As future teachers, the students promised to make the writers' literary legacy the property of the 21st century children, making their childhood crystalline and carefree. 

 

During the meeting, the students asked the writer numerous questions concerning his childhood, first steps in the writing career and his creative activities from the very beginning to our days when the writer published his latest book “My Last Stop.”

 

 

 

“Those who did not have a happy childhood cannot become good people,” said Suren Muradyan who had tested his skills and abilities even in a theatrical group and in painting. I realized that my calling is to create children's literature,” he added. 

 

“Folklore is the source of my works, I also like tales,” the writer confessed adding that his birthplace, Akner village in Lori region, is the main source of his inspiration.
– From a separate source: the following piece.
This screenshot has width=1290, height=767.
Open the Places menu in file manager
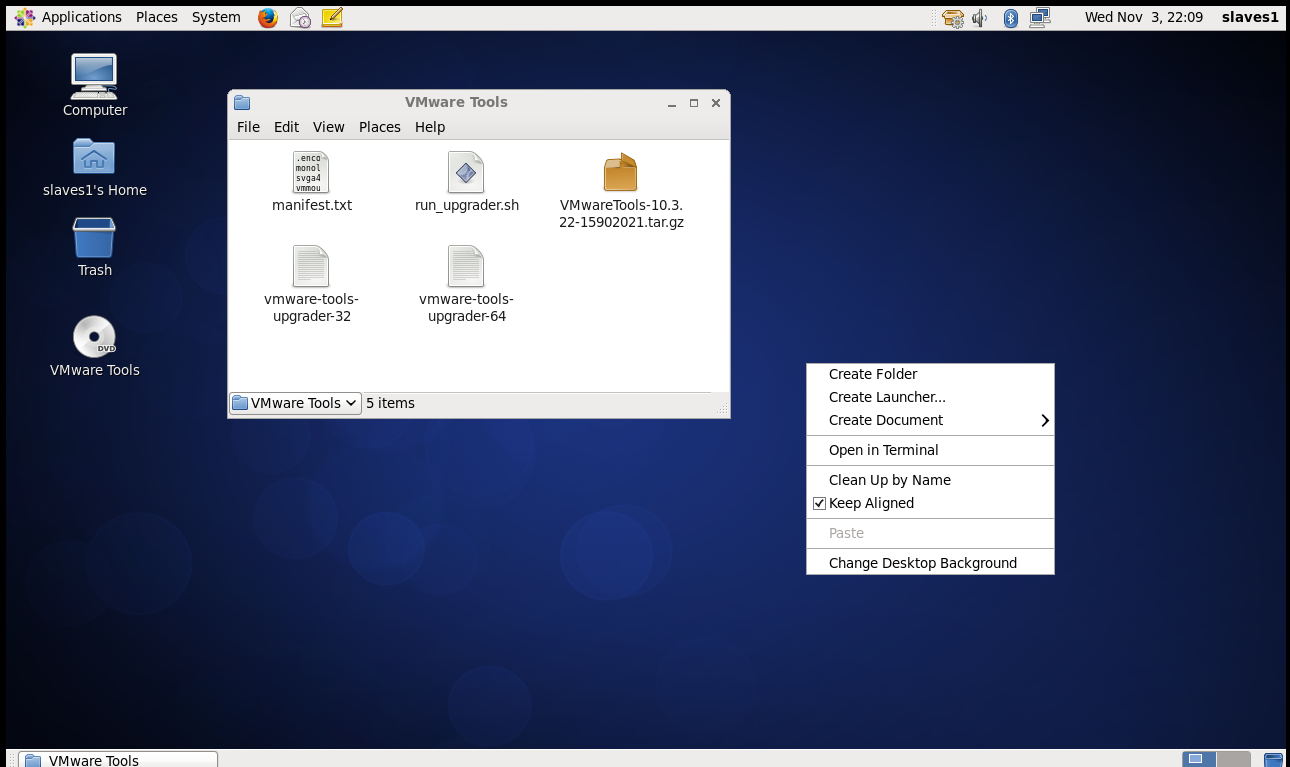pos(379,127)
At the same time, the writer admitted that his ideal is the great Armenian writer Hovhannes Tumanyan who was born in Dsegh village in Lori. Tumanyan has always been and remains his teacher. 

 

 

 

 

Suren Muradyan, a graduate of Armenian State Pedagogical University, considers the years spent at the University to be among the happiest years of his life.
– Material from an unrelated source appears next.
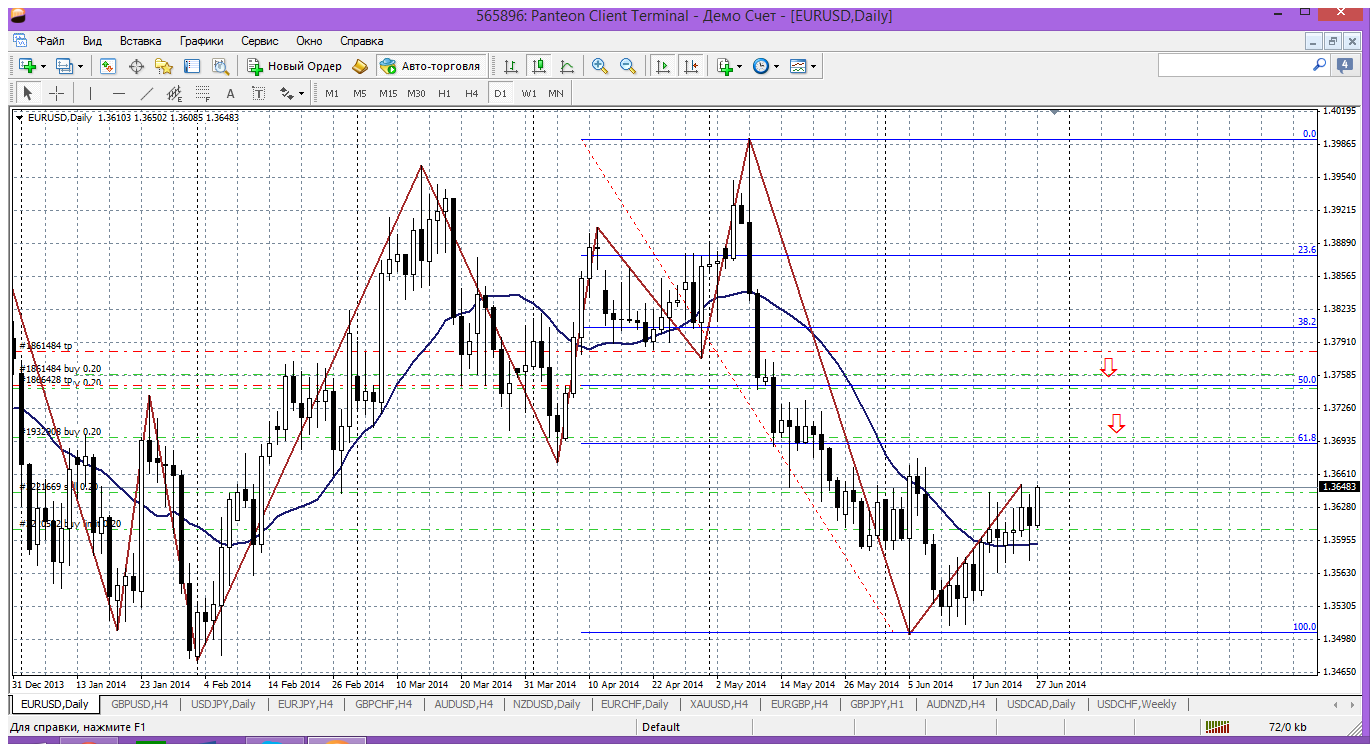
Task: Switch to the XAUUSD,H4 chart tab
Action: click(718, 704)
“It was at this University that I met the famous writers Hovhannes Shiraz, Avetik Isahakyan and Nairi Zaryan. Besides, during the years of studies I published my first books.”

 

Referring to his meeting with University students, the writer stressed it was one of the rare cases when the audience was familiar with and fond of the writer’s works. 

 

“Suren Muradyan’s poems are topical at all times. His literature will never fade away like the morning dew and the colour pattern of a rainbow. Children of the 21st century should be brought up with your books, inspired by your “Ararat” and “Sevan:” modern-day Armenia should smile at the 21st-century child,” said Ashot Galstyan, Head of the Department of Mother Tongue and its Teaching Methods  after Ashot Ter-Grigoryan.

 

Eva Mnatsakanyan, head of the Literary Club and Associate Professor at the same Department, thanked the guest for visiting the University and added that even in many years’ time students read and study the writer’s works with love and pleasure.